From the first line of the entries below through the line holding "Given: Click the", write out every line exactly, please, and leave out the pictures.

[Stored items]
===

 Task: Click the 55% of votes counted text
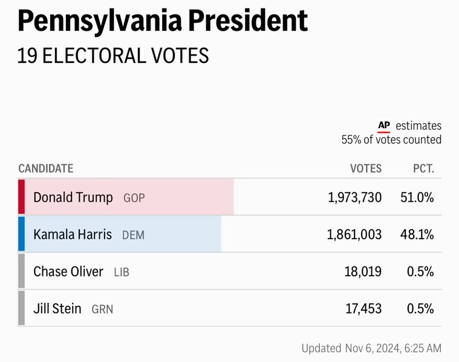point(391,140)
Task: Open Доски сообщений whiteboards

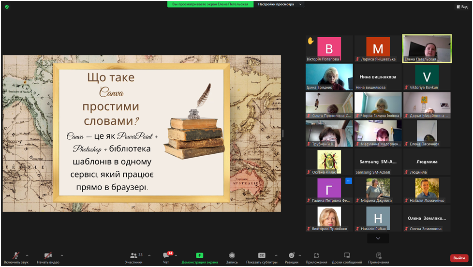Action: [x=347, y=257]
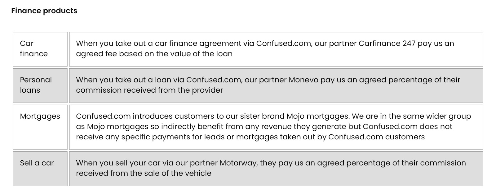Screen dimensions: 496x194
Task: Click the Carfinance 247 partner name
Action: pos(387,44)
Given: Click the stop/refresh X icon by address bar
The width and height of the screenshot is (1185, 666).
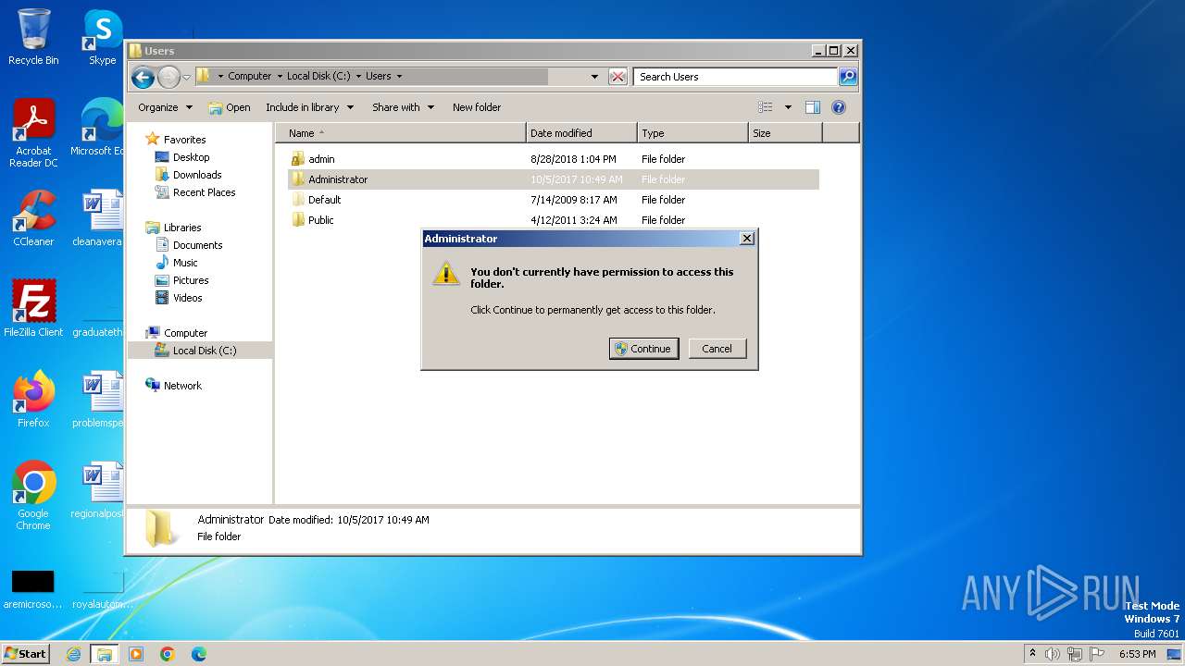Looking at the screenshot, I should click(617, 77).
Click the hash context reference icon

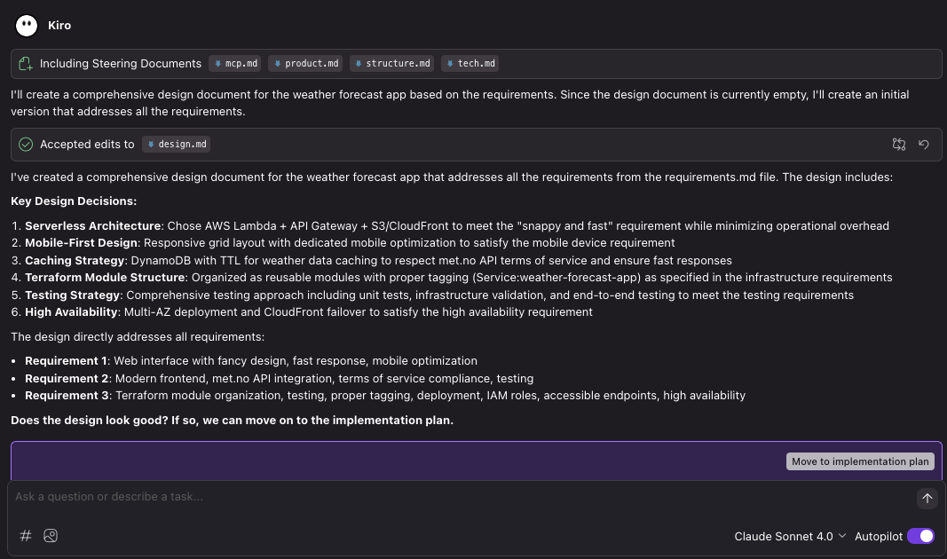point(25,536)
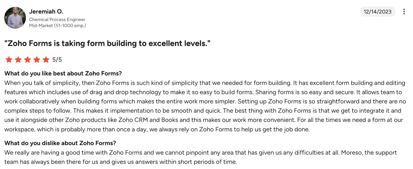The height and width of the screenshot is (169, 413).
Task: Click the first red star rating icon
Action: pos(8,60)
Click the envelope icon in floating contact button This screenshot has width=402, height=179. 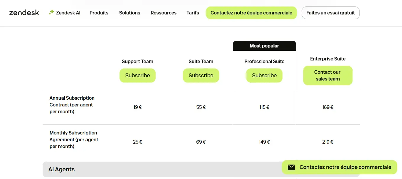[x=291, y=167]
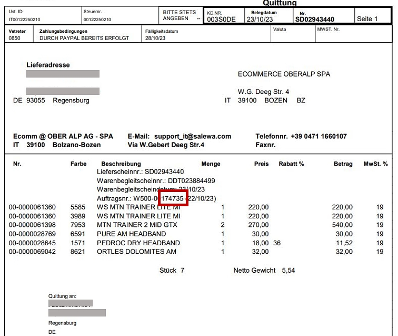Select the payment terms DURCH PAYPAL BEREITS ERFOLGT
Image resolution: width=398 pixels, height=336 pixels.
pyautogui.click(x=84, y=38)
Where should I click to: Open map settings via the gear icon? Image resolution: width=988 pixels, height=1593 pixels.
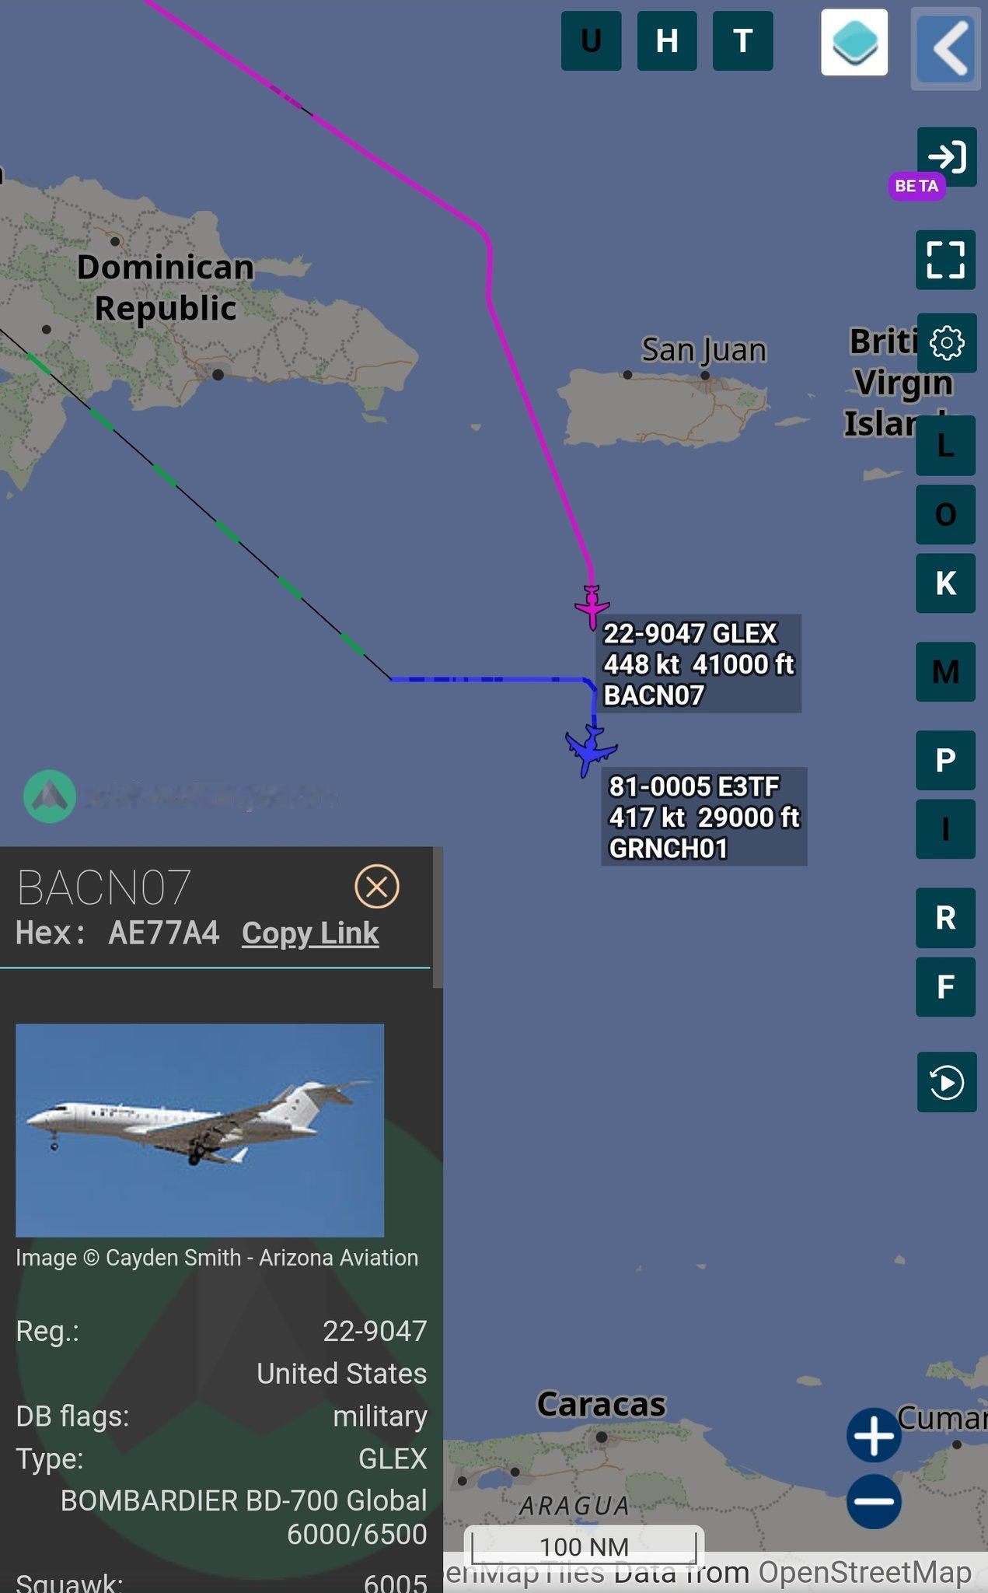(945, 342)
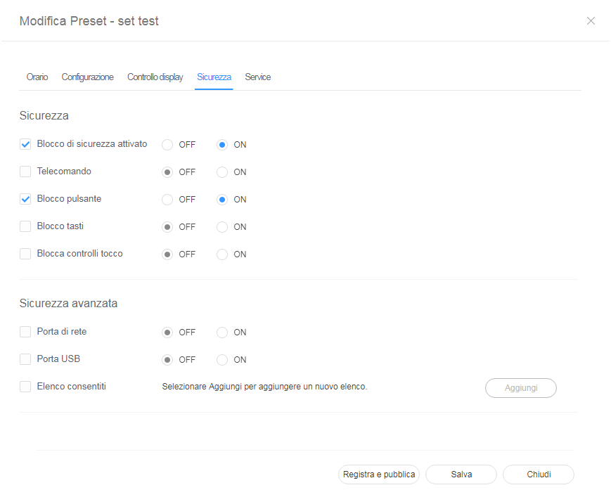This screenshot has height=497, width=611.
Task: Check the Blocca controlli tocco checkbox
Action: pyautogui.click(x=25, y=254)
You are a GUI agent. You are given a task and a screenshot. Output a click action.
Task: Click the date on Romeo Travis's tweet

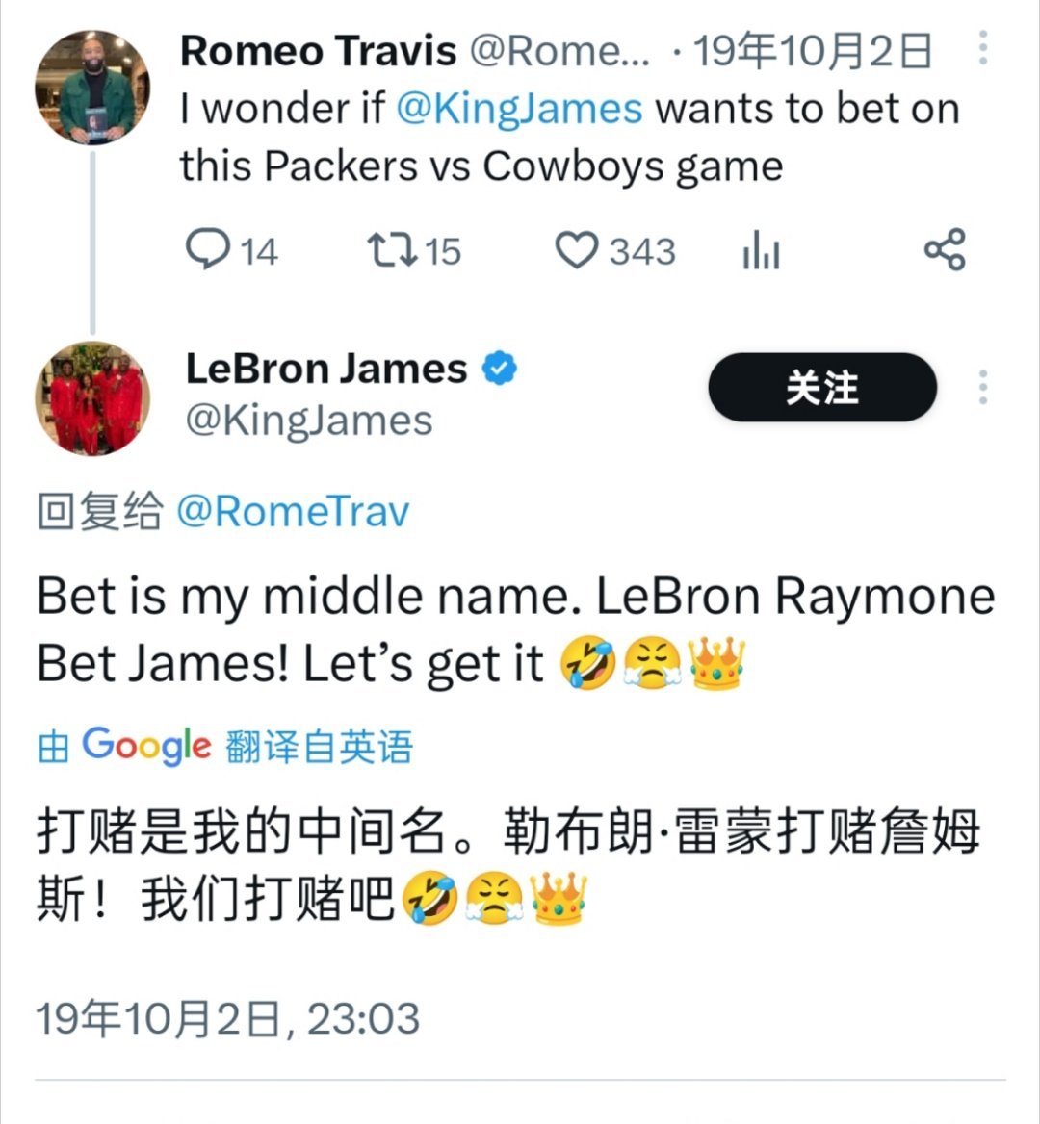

===

→ **FINAL ANSWER**:
 Task: Click the 55% of votes counted text
point(391,140)
Task: Open Доски сообщений whiteboards

Action: [x=347, y=257]
Screen dimensions: 496x194
Task: Click the Carfinance 247 partner name
Action: pos(387,44)
Given: Click the stop/refresh X icon by address bar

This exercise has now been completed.